One of our Splunk servers recently had several messages appear in dmesg like this:
ip_conntrack: table full, dropping packet
A bit of research led to the net.ipv4.ip_conntrack_max setting, which we doubled to eliminate the messages while we investigated. Found a large number of "UNREPLIED" tcp entries in /proc/net/ip_conntrack which had long time to live (up to five days), and had dport=9997, so were destined for the indexer. These entries were the vast majority of the ip_conntrack table entries.
We looked at the rest of our Splunk servers, and found one other where the ip_conntrack table was nearly full, but most of the indexers' ip_conntrack tables were closer to 10% of capacity, most of which were UNREPLIED entries for dport=9997.

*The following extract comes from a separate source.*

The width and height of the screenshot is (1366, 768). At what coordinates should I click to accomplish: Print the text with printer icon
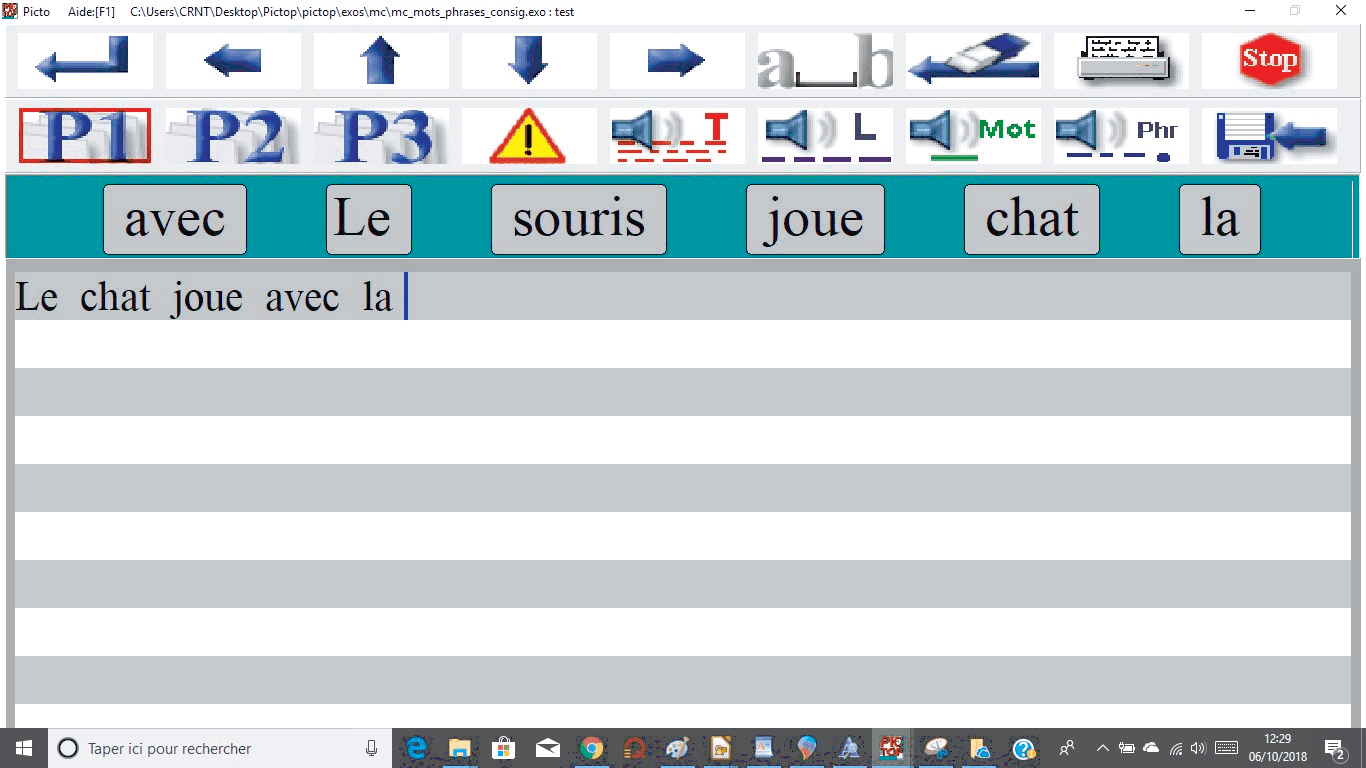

We're trying to find out what is causing these UNREPLIED entries, but have so far been unsuccessful. We've also found conflicting information on the web as to whether "dropping packet" means that a real IP packet was dropped by iptables, or merely that an ip_conntrack table entry was dropped to make room for a NEW packet.
Has anyone else seen this, or have suggestions about the cause and fix?
Hi, I'm seeing the same issues on some rhel5 boxes that have iptables enabled.
Did you ever find a solution to this?
The bandaids I've seen suggested elsewhere are to increase net.ipv4.netfilter.ip_conntrack_max.